The 12th Man, and I don’t mean the fat kid at school who was always sub, no, I refer of course to the crowd, the supporters, the fans, that guy with ten bellies who’s always at St James Park with his top off, come rain, shine or nuclear holocaust.
It is often mooted by managers and pundits alike that the crowd can have a huge influence on proceedings on the pitch. This is also said to be a large part of home advantage, yes having a pitch where surroundings are familiar and the canteen staff know just how you like your boiled egg and cup of char is comforting, but forty thousand partisan supporters gives you an edge, and as testament to that, there have been some very strange results this season.
Even last season when lockdown began, those nerdy Opta people were already noticing that home advantage wasn’t, well, working. So let’s delve a little deeper into this well known, but probably not so well appreciated phenomenon. You wouldn’t have thought that having a mob suggesting loudly that the referee pleasures himself, or that he may need a trip to the opticians could affect eleven individuals so much. As a side note here VAR should negate the need for optical assistance for the officials, after all, they now get to watch any questionable incident in slow motion from six different angles… and then get it wrong!
As I have alluded to in my Euro 2021 being cancelled blog, sport is the nation’s favourite pastime (I didn’t back it up then, and I don’t intend to do it now), and having supporters who are so entrenched in the success of a club they will sit in the cold and the rain and issue tribal roars of encouragement, it’s going to get the adrenaline pumping. Remember when you were six years old and Mom and Dad were cheering you on in the egg and spoon race, and you felt like Linford Christie running the 100m in sub ten seconds, yeah that, except multiplied by forty thousand.
Of course, a supporters role is not simply to cheer when you score, boo when you concede and berate the officials, oh no, it’s much more complicated than that. You see a supporter has a moral duty to come up with chants that take the piss out of the away team and fans… it’s the law. It would be remiss of me not to provide some examples, so here they are:-
We’ve got Di Canio, You’ve got our stereos
West Ham fans to Liverpool fans
Your teeth are offside, your teeth are offside, Luis Suarez, your teeth are offside
Manchester United fans singing about Liverpool’s Luis Suarez.

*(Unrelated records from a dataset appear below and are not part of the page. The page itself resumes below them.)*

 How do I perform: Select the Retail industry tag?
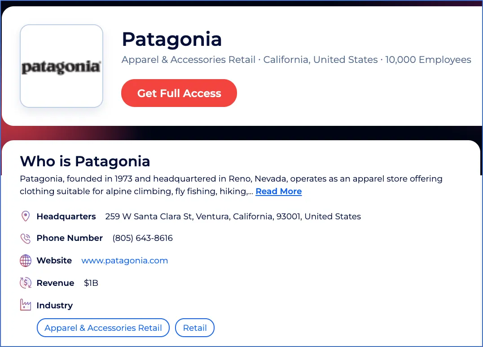[x=194, y=328]
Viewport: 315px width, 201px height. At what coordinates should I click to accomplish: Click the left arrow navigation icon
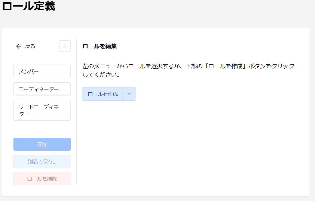tap(19, 46)
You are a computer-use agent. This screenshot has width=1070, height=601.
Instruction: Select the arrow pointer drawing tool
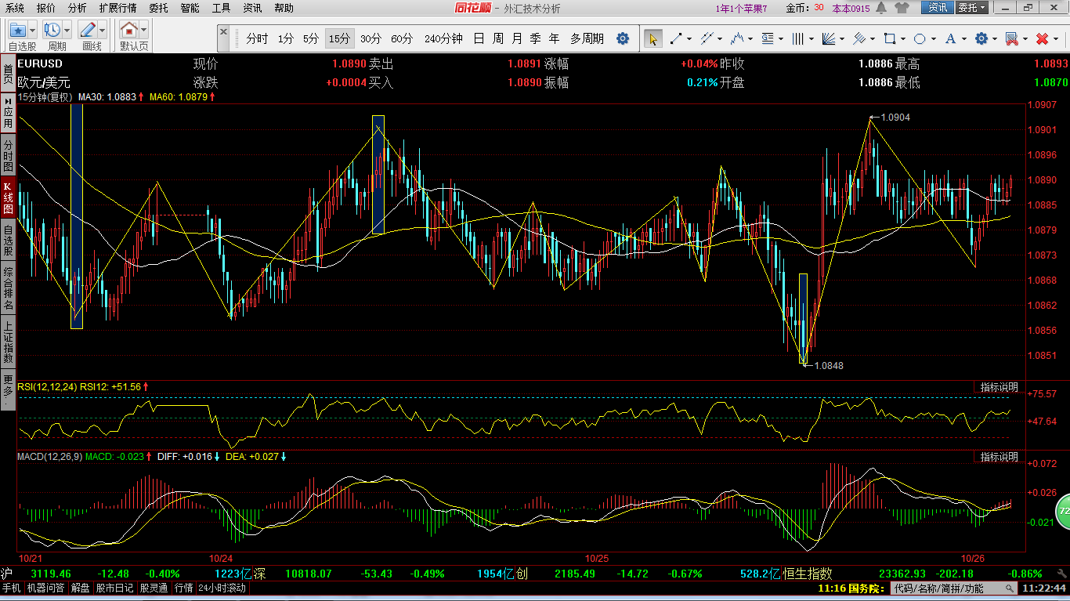tap(653, 38)
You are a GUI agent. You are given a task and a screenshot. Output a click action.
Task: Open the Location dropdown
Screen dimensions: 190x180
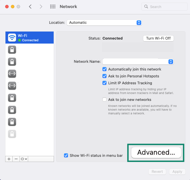(104, 23)
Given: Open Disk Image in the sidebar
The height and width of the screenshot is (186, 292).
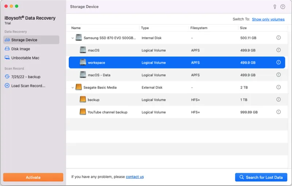Looking at the screenshot, I should [20, 49].
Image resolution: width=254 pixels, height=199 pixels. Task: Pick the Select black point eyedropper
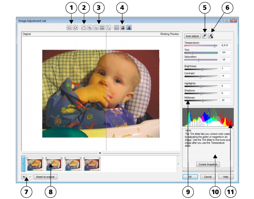pos(211,36)
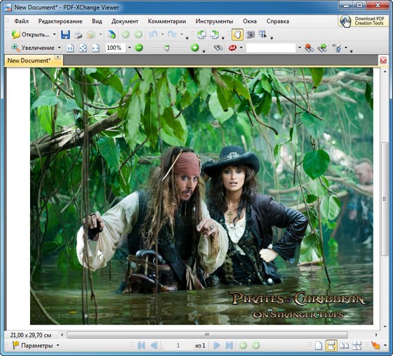
Task: Go to the next page arrow
Action: [216, 345]
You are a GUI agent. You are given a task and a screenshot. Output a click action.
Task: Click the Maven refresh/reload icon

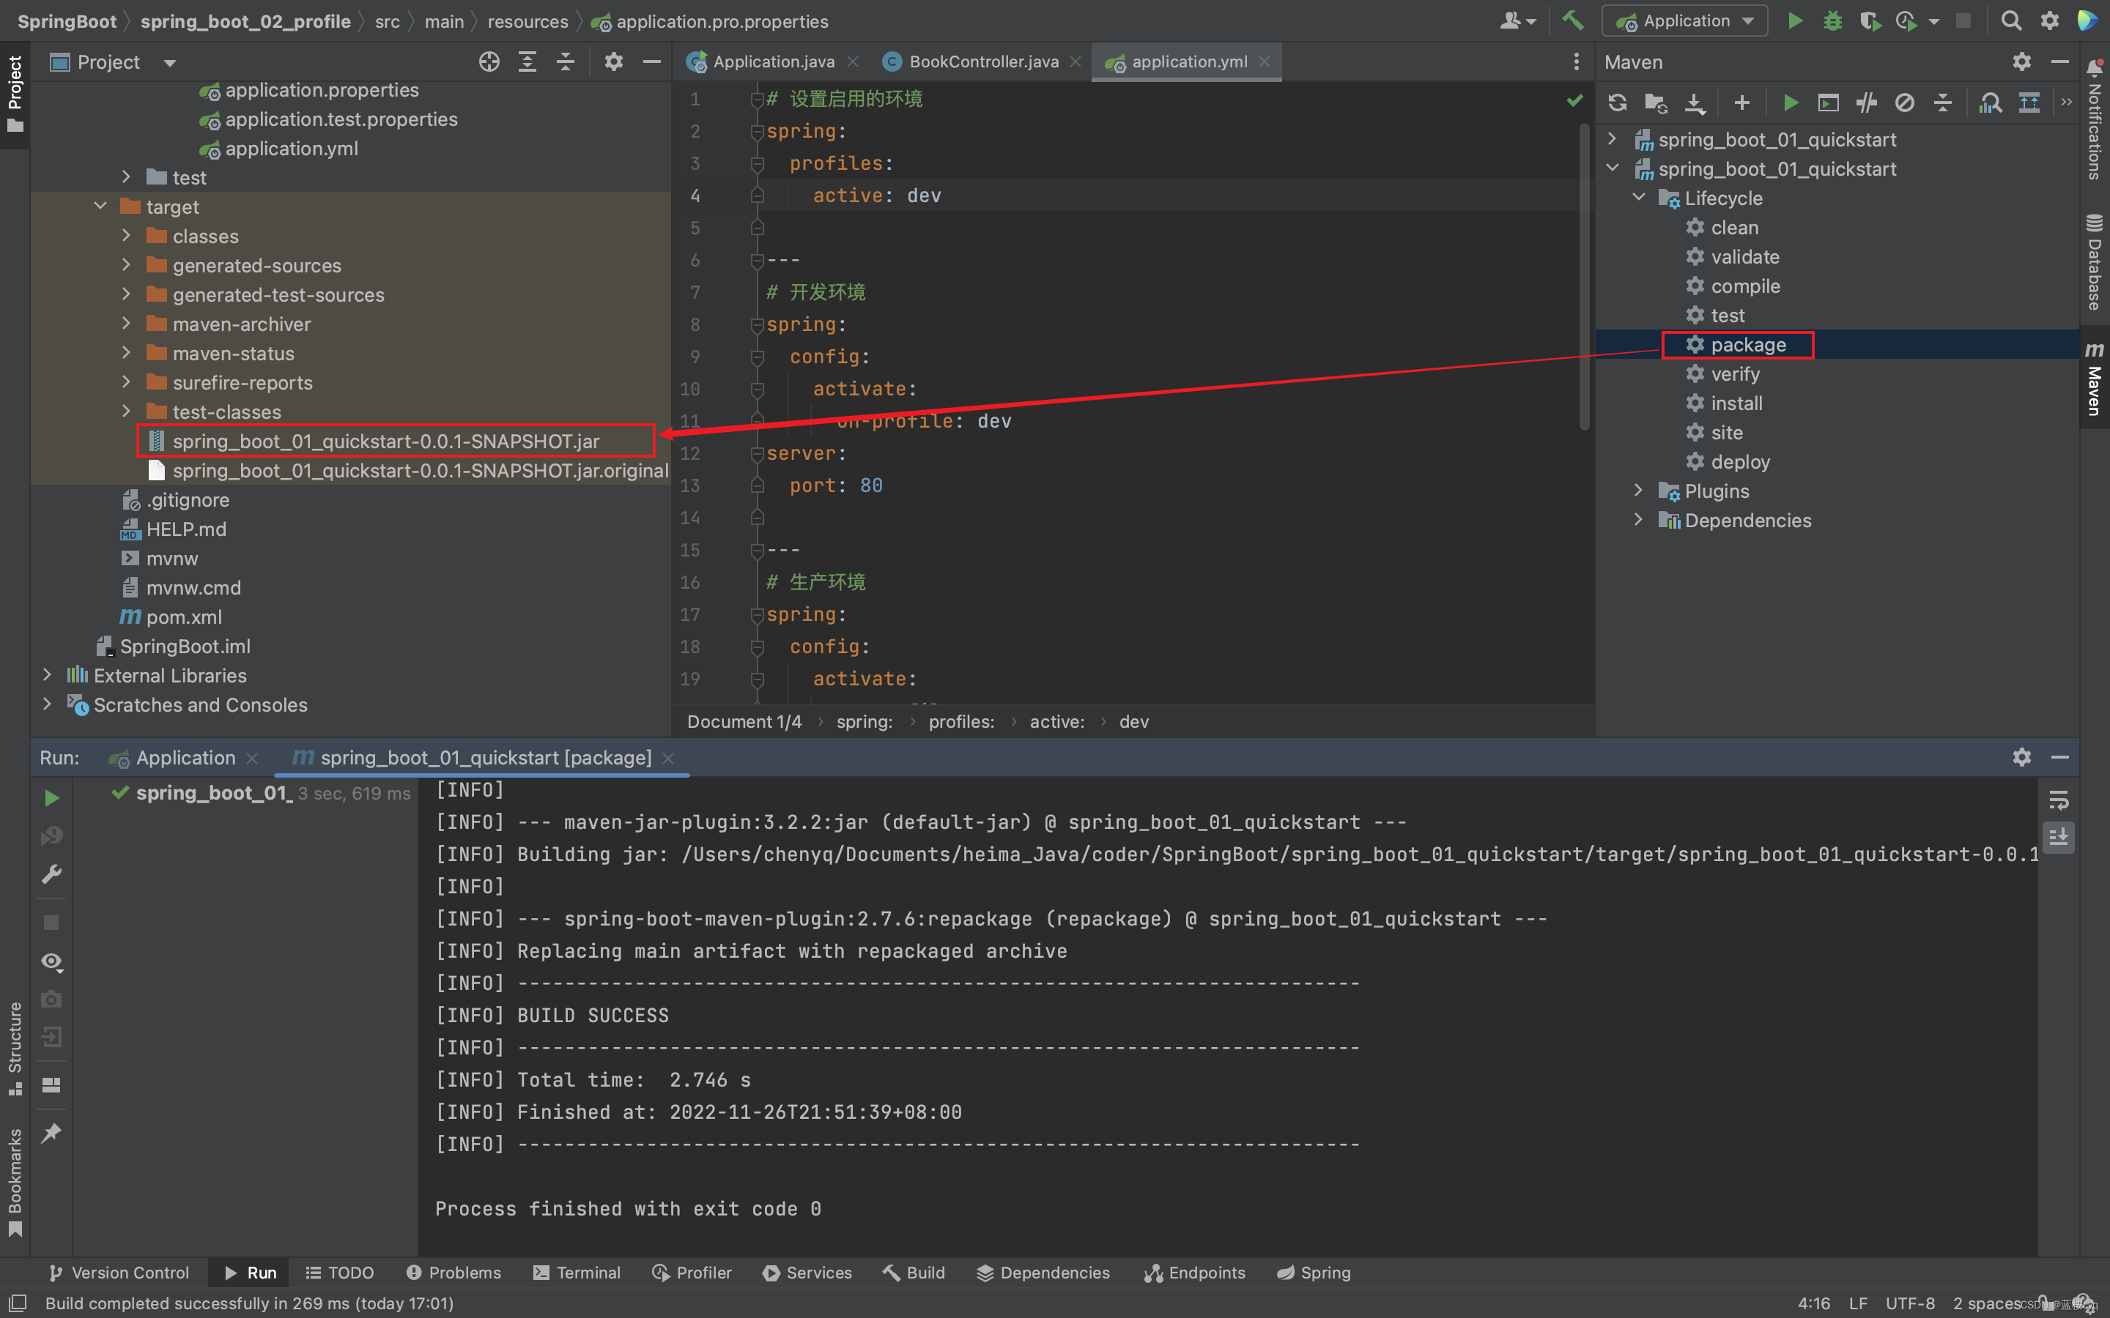(x=1619, y=98)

And when challenged by the opposing horde, they must of course respond in kind. This particular one is to the tune of ‘Amore’
When you’re sat in row Z, and the ball hits your head, that’s Zamora, that’s Zamora
Fulham fans
When the ball hits the goal, It’s not Shearer or Cole, It’s Zamora
Brighton fans
So there you have it, empirical proof that the funniest people on the planet go to football matches.
The crowd is the most important part of football (and many other spectator sports). Without them working a double shift at ASDA (other supermarkets are available) on a grim Monday evening to earn that extra £50, so that when Saturday comes they can sit in the stadium and behave like a complete yobbo, there would be no billion-pound industry.
The prawn sandwich brigade in the corporate boxes aren’t supporters, they’re just a bunch or hooray Henry’s that like to get away from their wives and drink Grey Goose, pretending they’re better than the common folk. It’s not true. The real supporters will be there with wives, girlfriends, kids, dogs and next door’s pet hamster if they can find a shirt that fits. They’ll pay £8 for some watered-down lager and a pie straight out of Sweeny Todd’s oven, they don’t care. It’s about the experience, the camaraderie, joining in the celebration when you win and blaming the ref when you lose. For me, that’s where the real power of the 12th man resides.
I have sat in a box and watched a match, and I’ve sat in the posh seats too, and I’d swap it every time to sit in the Kop with all the other working-class people that watch because it’s their passion, not because it’s a tax write off or to impress their rotary club mates.
For my closing salvo I shall address the TV coverage without fans… it’s unreal, and I don’t mean that in the sense that it’s amazing, I mean the matches don’t seem real, with no crowd noise it’s like watching a training match. So much so that whether I’m watching on Sky, BT Sport or Amazon (again see my other blog for details, I don’t pay for all of them!) I have to make sure I turn on the artificial crowd noise. The emotions of the faithful are so intrinsic to the whole package, without them it’s sterile, it’s just lacking something. Although I must admit the quality of the artificial noise varies, especially when there’s a goal, there’s no build-up of noise, just background chatter, then suddenly a roar of delight. It’s akin to the sound effects on Kick Off 2 on the Amiga, there was life before FIFA 21 on your shiny new PS5 y’know.